C. Former les équipes

La réussite d’une stratégie de commerce conversationnel passe enfin impérativement par les compétences des équipes qui utilisent les outils conversationnels au quotidien. Écrire via une messagerie instantanée n’est pas semblable à un email ou à un appel téléphonique, car le rythme de l’échange, la longueur des messages et le registre employé sont propres à chaque canal de communication.

Les conseillers adoptent aussi une posture commerciale différente d’une posture d’assistance, car chaque conversation constitue une occasion de vendre autant qu’une demande à résoudre. Repérer un signal d’achat dans un message, proposer un produit complémentaire au bon moment, ou encore relancer une conversation interrompue sans paraître insistant, sont des méthodes et réflexes qui s’acquièrent par la pratique et en suivant une formation dédiée.

La maîtrise des outils utilisés conditionne également la qualité des réponses apportées. Un agent qui fait preuve d’aisance avec la base de connaissances de l’entreprise répond plus vite et de manière plus fiable, surtout quand le catalogue ou les conditions commerciales évoluent fréquemment.

La formation ne doit pas non plus se cantonner à une session unique. Les indicateurs de performance évoqués précédemment, comme le temps de première réponse ou le taux de Once & Done, permettent d’identifier les points de friction récurrents, et de construire les sessions de formation en tenant compte des améliorations qui s’imposent pour faire progresser les conseillers.

FAQ sur le commerce conversationnel

– Quels sont les principaux canaux du commerce conversationnel ?

Les principaux canaux du commerce conversationnel regroupent WhatsApp, Instagram, Messenger et le live chat. Certaines entreprises utilisent également les SMS enrichis, comme le RCS, qui permet d’intégrer des éléments interactifs proches de ceux d’une messagerie instantanée. Choisir le canal adapté dépend surtout du secteur d’activité et des habitudes de la clientèle visée.

– Quelle est la différence entre commerce conversationnel et social commerce ?

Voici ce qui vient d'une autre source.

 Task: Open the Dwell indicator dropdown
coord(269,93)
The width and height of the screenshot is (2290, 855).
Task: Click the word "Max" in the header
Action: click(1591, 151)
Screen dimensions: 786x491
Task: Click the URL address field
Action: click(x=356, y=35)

Le social commerce désigne la vente réalisée directement sur une plateforme sociale grâce à des fonctionnalités natives, comme les publications ou le paiement intégré à l’application. Le commerce conversationnel est une notion plus large, qui englobe tout échange personnalisé qui permet de déboucher sur une vente, qu’il se déroule sur un réseau social, sur WhatsApp ou sur le chat d’un site web. Le social commerce peut donc être considéré comme une déclinaison du commerce conversationnel, limitée aux plateformes sociales.

– Comment vendre sur WhatsApp ?

Vendre sur WhatsApp implique de passer par WhatsApp Business ou par l’API WhatsApp Business pour les volumes plus importants, avec un profil vérifié et un catalogue de produits consultable dans l’application. Le client doit donner son consentement avant de recevoir des messages commerciaux, que ce soit lors de son inscription ou à la suite d’un premier contact.

– L’intelligence artificielle peut-elle améliorer le commerce conversationnel ?

L’intelligence artificielle permet d’analyser les échanges passés pour anticiper les besoins d’un client avant même qu’il ne formule sa demande, ou pour ajuster les recommandations produit en fonction du contexte et du profil du client. Cette capacité d’analyse fait de l’IA un outil de personnalisation à grande échelle.